Steve’s been in Italy almost two weeks already. He left the Saturday before last, graduation day. The whole weekend was chaotic. We had the kids’ grandmother here, commencement, and then–whoosh!–Jordan, Steve, and Jan all flew out Saturday night (and at different times). Our bustling house fell silent. Well, no. There’s still five of us here, but it was bustling, and then it was much less bustling. Jordan is in Italy with Steve. A sort of last minute decision (plus a good airfare) to fill some of this gap before his job-job begins later this month. When else will they get this sort of dad-son time together? Reports via Facebook messenger video (proving to be a bit more reliable than Facetime) are that all is well. Plus, their weather is gorgeous. Emphasis on their. Weather here is still cloudy with a chance of rain, rain, and more rain.
This means that Parker, Anders, and I are flying to Italy this weekend solo. I’m feeling able-bodied, ready for the challenge, confident that they will sleep the whole entire flight. Am I a fool? In denial? Both?
Time is intangible–to me, to you, but especially to a kid–so I printed out a calendar and taped it to our kitchen wall for Parker to cross days off until he sees Dad again. I think I’ve said this before, but in case I haven’t, Parker is pretty obsessed with Dad. If Steve is sitting you can bet Parker’s pushed up against his side, sharing the chair, hanging on him, cuddling. It pretty much gives me heart eyes all the time, the relationship they have. How Parker would do without him for two weeks was what was worrying Steve more than anything else. And only two weeks! The thought of these brave military families who do this for months at a time has entered my mind more than once. Or single parents, period.
William and Lindsey are busy with the end of the year’s activities–band concerts, sports banquets, prom, work, finals, projects.
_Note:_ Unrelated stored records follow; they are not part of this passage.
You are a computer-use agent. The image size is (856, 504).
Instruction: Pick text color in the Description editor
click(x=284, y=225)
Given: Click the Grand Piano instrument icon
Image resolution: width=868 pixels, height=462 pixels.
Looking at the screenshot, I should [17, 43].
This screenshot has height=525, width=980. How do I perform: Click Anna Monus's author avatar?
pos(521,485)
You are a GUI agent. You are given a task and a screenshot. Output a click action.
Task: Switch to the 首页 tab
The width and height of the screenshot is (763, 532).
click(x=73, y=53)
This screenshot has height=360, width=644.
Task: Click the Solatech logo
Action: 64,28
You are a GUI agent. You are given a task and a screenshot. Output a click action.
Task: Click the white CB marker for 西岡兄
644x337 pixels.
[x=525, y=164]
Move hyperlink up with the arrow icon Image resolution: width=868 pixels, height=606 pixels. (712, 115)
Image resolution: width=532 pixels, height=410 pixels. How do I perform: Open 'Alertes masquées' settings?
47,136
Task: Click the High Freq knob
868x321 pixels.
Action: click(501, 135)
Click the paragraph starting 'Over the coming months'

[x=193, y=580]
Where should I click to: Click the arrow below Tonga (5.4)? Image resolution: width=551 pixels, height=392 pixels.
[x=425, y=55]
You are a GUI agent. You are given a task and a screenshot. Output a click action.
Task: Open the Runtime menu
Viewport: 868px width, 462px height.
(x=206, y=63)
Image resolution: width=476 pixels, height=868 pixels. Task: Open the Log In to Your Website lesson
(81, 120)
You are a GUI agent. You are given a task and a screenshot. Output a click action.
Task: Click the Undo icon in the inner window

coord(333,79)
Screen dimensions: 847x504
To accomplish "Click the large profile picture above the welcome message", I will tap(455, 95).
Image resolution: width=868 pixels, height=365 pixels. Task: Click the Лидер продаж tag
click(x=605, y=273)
William’s been able to use Steve’s car while he’s been gone so I think he was a little bit, “Bye Dad, I’ll miss you so much, time to go, now please give me your keys.” We’ve got some family coming to stay while we’re gone, so no ragers will be thrown in my living room (in all seriousness, they’re not the type and we’re very grateful).
Parker’s had his last day of school at this incredibly sweet, special, magical preschool that I found over two years ago when he was three years old and this gut-wrenching decision of sending my child to school was upon me. Now, I can’t believe I’ve driven away from there for the last time–or at least, last time with Parker–but I have. I cried as I wrote a novel of gratitude on the teacher’s cards, cried when I gave the cards away, and cried as I hugged them both. A good teacher, one who talks about your child almost like you do, that you can tell just loves your child, is truly priceless. I will never stop singing their praises. I know there’s some of you stellar teachers out there reading this. Thank you! I don’t think you’re thanked enough. We are so lucky to have you.
I’m making lists, checking lists, crossing off from lists: antibacterial wipes (of course that’s the first thing I mention), bathing suits, sunscreen. I’m going to the airport like I’m going to battle. Equipped for anything. “You need some cashews? HERE YOU GO!” “THIRSTY?! HEEEERE!” “Sticky hands? Dirty diaper? Boredom? Bing! Bang! Boom!” Wipes and clean diapers and new! exciting! toys! appear flying through the air with the snap of my fingers like a modern day Mary Poppins in airport appropriate attire.
So excited to lay eyes on that husband of mine. I’ve missed him a lot this trip. We’ve done three weeks apart before, but it was ten years ago. This second-chunk of the two weeks is crawling by and I really want him back in my life. Steve! It’s almost time!